Different levels of quality
Before we can understand data quality we need to understand what sequencing experiments measure and how the data are collected. In addition to sequencing genomes, many NGS experiments focus on measuring gene function and regulation by sequencing the fragments of DNA and RNA isolated and prepared in different ways. In these assays, complex laboratory procedures are followed to create specialized DNA libraries that are then sequenced in a massively parallel format.
In each step of the analysis process, the data and information produced can be further analyzed to get multiple levels of quality information that reflect how well instruments performed, if processes worked, or whether samples were pure. We can group quality analyses into three general levels: QV analysis, sequence characteristics, and alignment information.
Quality Value Analysis
Many of the data quality control (QC) methods are derived from Sanger sequencing where QVs could be used to identify low quality regions that could indicate mixtures of molecules or define areas that should be removed before analysis. QV correlations with base composition could also be used to sort out systematic biases, like high GC content, that affect data quality. Unlike Sanger sequencing, where data in a trace represent an average of signals produced by ensemble of molecules, NGS provides single data points collected from individual molecules arrayed on a surface. NGS QV analysis uses counting statistics to summarize the individual values collected from the several million reads produced by each experiment.
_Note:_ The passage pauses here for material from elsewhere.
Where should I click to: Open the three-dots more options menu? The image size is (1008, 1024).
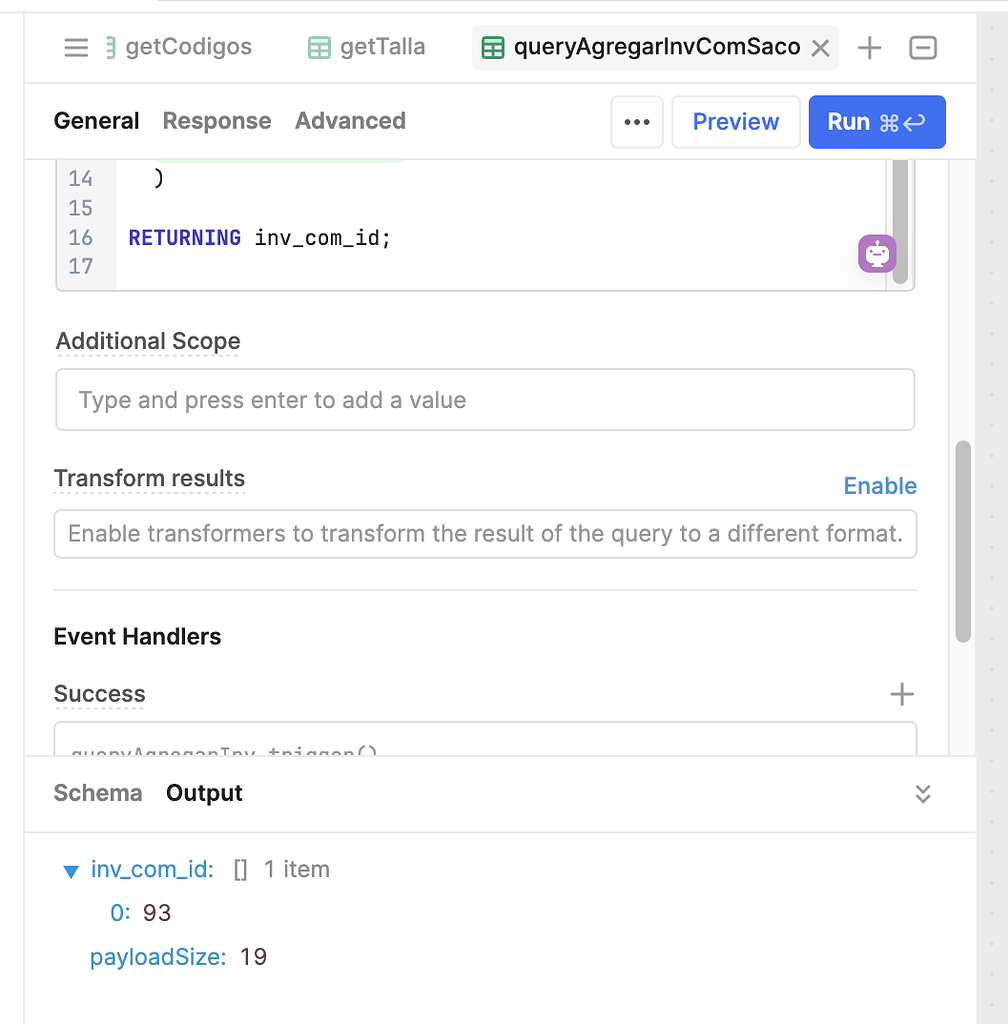coord(637,122)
QV analysis primarily measures sequencing and instrument run quality. For example, sharp drop offs in average QVs can identify systematic issues related to the sequencing reactions. Comparing data between lanes or chambers within a flowcell can flag problems with reagent flow or imaging issues within the instrument. In more detailed analyses, the coordinate positions for each read can be used to reconstruct quality patterns for very small regions (tiles) within a slide to reveal subtle features about the instrument run.
In addition to QV analysis we can look the sequences of the reads to get additional information. If we simply count the numbers of A’s, C’s, G’s, or T’s (or color values), at each base position, we can observe sequence biases in our dataset. Adaptor sequences, for example, will show sharp spikes in the data, whereas random sequences will give us an even distribution, or bias that reflects the GC content of the organism being analyzed. Single stranded data will often show a separation of the individual base lines; double stranded coverage should have equal numbers of AT and GC bases.
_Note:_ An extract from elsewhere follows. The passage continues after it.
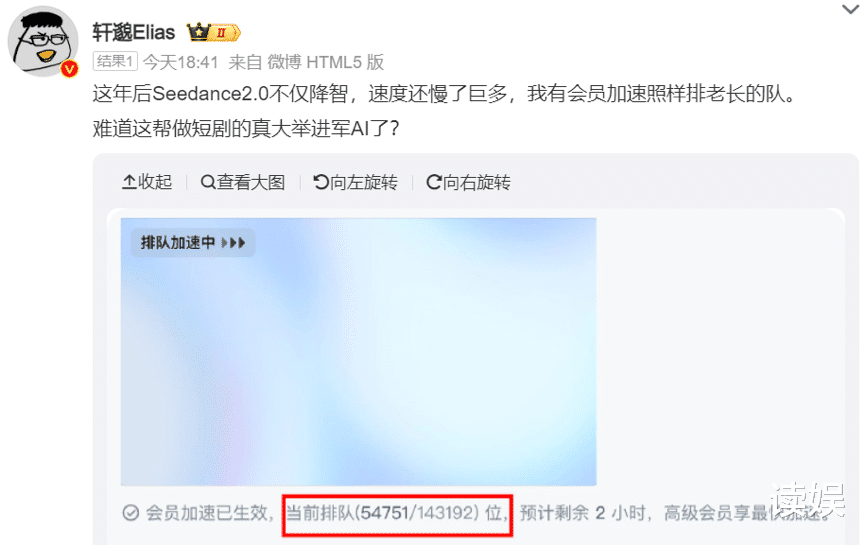The height and width of the screenshot is (545, 865).
Task: Open the 轩邈Elias profile avatar
Action: (x=43, y=41)
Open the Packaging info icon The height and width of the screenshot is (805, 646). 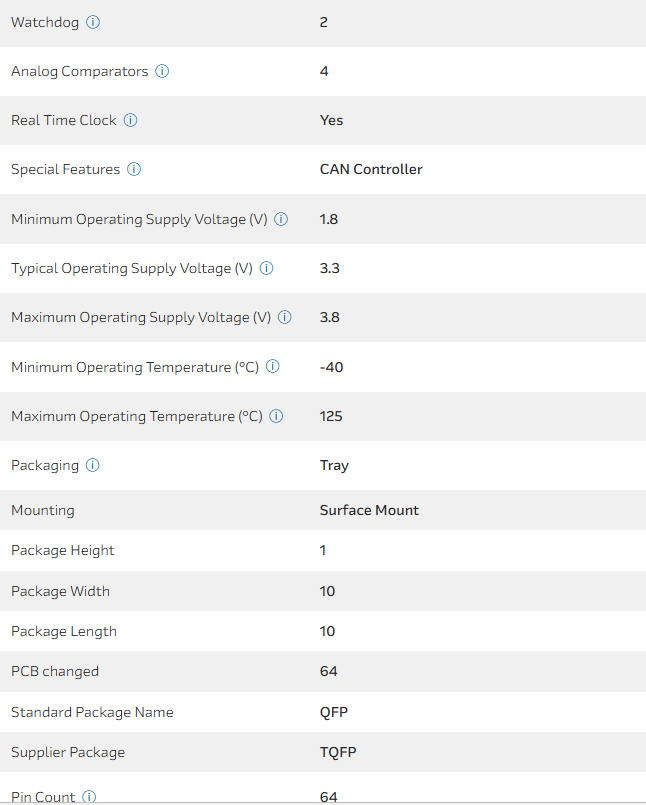93,465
Additional sample and data quality can be measured after secondary analysis. Once the reads are aligned (mapped) to reference data sources we can ask questions that reflect both run and sample quality. The overall number of reads that can be aligned to all sources can also be used to estimate parameters related to library preparation and deposition of the molecules on the beads or slides used for sequencing. Current NGS processes are based on probabilistic methods for separating DNA molecules. Illumina, SOLiD, and 454 all differ with respect to their separation methods, but share the common feature that the highest data yield occurs when concentration of DNA is just right. The number of mappable reads can measure this property.
Read mapping, however, is not a complete way to measure data quality. High quality reads that do not match any reference data in the analysis pipeline could be from unknown laboratory contaminants, sequences like novel viruses or phage, or incomplete reference data. Unfortunately, the former case is the more common, so it is a good idea to include reference data for all ongoing projects in the analysis pipeline. Alignments to adaptor sequences can reveal issues related to preparation processes and PCR, and the positions of alignments can be used to measure DNA or RNA fragment lengths.
So Many Questions
The above examples provide a short tour of how NGS data can be analyzed to measure the quality of samples, experiments, protocol and instrument performances. NGS assays are complex and involve multistep lab procedures and data analysis pipelines that are specific to different kinds of applications. Sequence bases and their quality values provide information about instrument runs and some insights into samples and preparation quality. Additional, information are obtained after the data are aligned to multiple reference data sources. Data quality analysis is most useful when values are computed shortly after data are collected, and systems, like GeneSifter Lab and Analysis Editions, that automate these analyses are important investments if labs plan to be successful with their NGS experiments.